A instabilidade dos últimos anos criou uma situação em que os homens armados e grupos militantes estão praticamente livres para atacar a população

De acordo com informações da agência de notícias Reuters, 12 pessoas foram mortas em aldeias da República Centro-Africana, por um grupo de homens armados. O ataque ocorreu perto da cidade de Bambari, próximo ao rio Ouaka. De acordo com as autoridades locais, o motivo do crime ainda não foi esclarecido, mas eles não acreditam que tenha sido por motivos políticos, comunitários ou religiosos, que tanto abalam o país. A Reuters também informou que mais de 200 pessoas foram sequestradas, só esse ano, pelo LRA – Lord’s Resistance Army (Exército de Resistência do Senhor), um grupo rebelde que também opera no norte de Uganda, Sudão e Congo.

"Essa é uma pequena amostra do que o presidente cristão Touadéra enfrenta depois de vencer as eleições presidenciais. O colapso do Estado e a instabilidade dos últimos anos criou uma situação em que os homens armados e grupos militantes estão praticamente livres para atacar a população. A menos que o novo governo, com a ajuda da comunidade internacional, consiga afirmar sua autoridade, e impor a lei e a ordem, a situação pode deteriorar-se e os conflitos religiosos e étnicos dos últimos anos poderiam reaparecer", comenta um dos analistas de perseguição. A República Centro-Africana é o 26º país da Classificação da Perseguição Religiosa e está vivendo um momento complicado de uma forma geral, mas para os cristãos, a violência é dobrada. Interceda por eles.
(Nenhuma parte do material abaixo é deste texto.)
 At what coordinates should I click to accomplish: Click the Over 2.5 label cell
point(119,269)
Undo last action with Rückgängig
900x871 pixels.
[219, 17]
A meta do grupo é estabelecer a democracia multipartidária. Tudo indica que seus militantes pratiquem o "culto à personalidade" de seu líder Joseph Kony, um "profeta" auto-declarado que ficou muito conhecido na África pela violação dos direitos humanos, incluindo assassinatos, sequestros, mutilação, escravidão sexual de crianças, entre outros crimes. O LRA afirma estar lutando para estabelecer um Estado que será governado pelos "10 Mandamentos", em Uganda. A atuação deles em outros países inclui principalmente o sequestro para que eles possam aumentar seu exército de escravos.

 

Fonte: Portas Abertas.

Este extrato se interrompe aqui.